Identification of a putative Tdp1 inhibitor (CD00509) by in vitro and cell-based assays.

Author information

1
Centre for Drug Research and Development, Vancouver, BC, Canada.
2
Child and Family Research Institute, University of British Columbia, Vancouver, BC, Canada Department of Medical Genetics, University of British Columbia, Vancouver, BC, Canada.
3
Genome Sciences Centre, BC Cancer Agency, Vancouver, BC, Canada.
4
Department of Medical Genetics, University of British Columbia, Vancouver, BC, Canada Genome Sciences Centre, BC Cancer Agency, Vancouver, BC, Canada Department of Molecular Biology and Biochemistry, Simon Fraser University, Burnaby, BC, Canada.
5
Institute of Cell Biology, School of Biological Sciences, University of Edinburgh, Edinburgh, UK.
6
Centre for Drug Research and Development, Vancouver, BC, Canada tpfeifer@cdrd.ca.

Abstract

Mutations of DNA repair pathways contribute to tumorigenesis and provide a therapeutic target for synthetic lethal interactions in tumor cells.
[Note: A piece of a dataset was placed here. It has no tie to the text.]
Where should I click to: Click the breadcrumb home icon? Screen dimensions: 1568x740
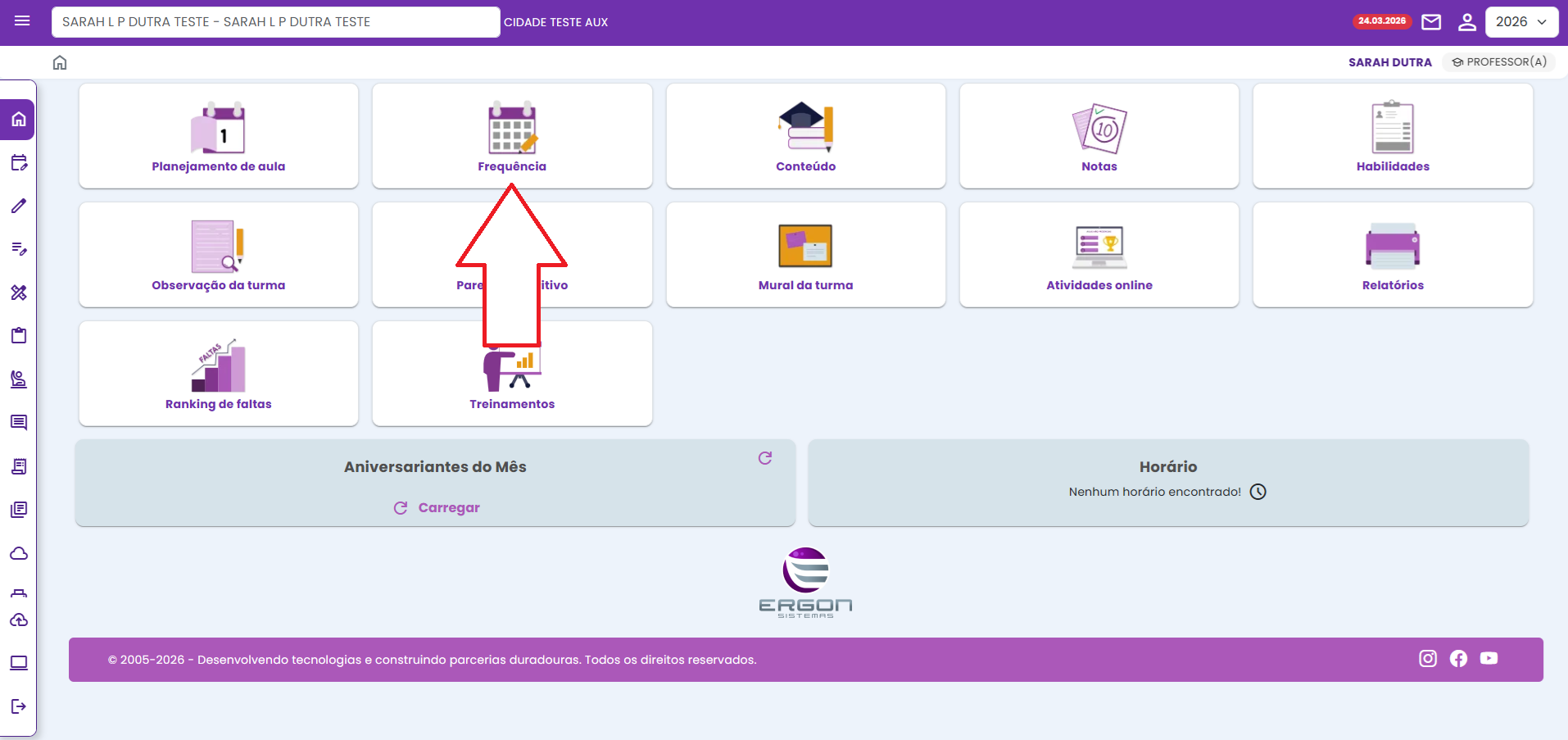60,63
Given that tyrosyl-DNA phosphodiesterase 1 (Tdp1) repairs stalled topoisomerase-I DNA complexes, we hypothesized that inhibition of Tdp1 has synthetic lethal effects in some cancers. To test this, we screened tumor arrays for Tdp1 expression and observed that Tdp1 is expressed in many tumors, including more than 90% of human breast tumors. Subsequent chemical screening identified putative Tdp1 inhibitors. Treatment of control human mammary epithelial cells and the breast cancer cell line MCF-7 with compound CD00509 preferentially sensitized MCF-7 cells to camptothecin and decreased cell proliferation 25% more than camptothecin treatment alone. This suggests that CD00509 specifically targeted Tdp1 in vitro, and CD00509 increased the sensitivity of wild-type murine embryonic fibroblasts (MEFs) to camptothecin to a degree comparable to that of Tdp1(-/-) MEFs. In addition, consistent with poly ADP-ribose polymerase-1 (PARP-1) collaborating with Tdp1 in DNA repair, combined Tdp1 and PARP-1 inhibition was more detrimental to MCF-7 cells than either treatment alone, whereas the combination was not additively harmful to control mammary cells. We conclude that targeting Tdp1 in anticancer therapy preferentially enhances the sensitivity of some breast cancer cells to camptothecin and may be an effective adjuvant for breast cancer therapy.

KEYWORDS:

cancer and cancer drugs; cell-based assays; compound repositories; high content screening

PMID:
25117203
DOI:
10.1177/1087057114546551
[Indexed for MEDLINE]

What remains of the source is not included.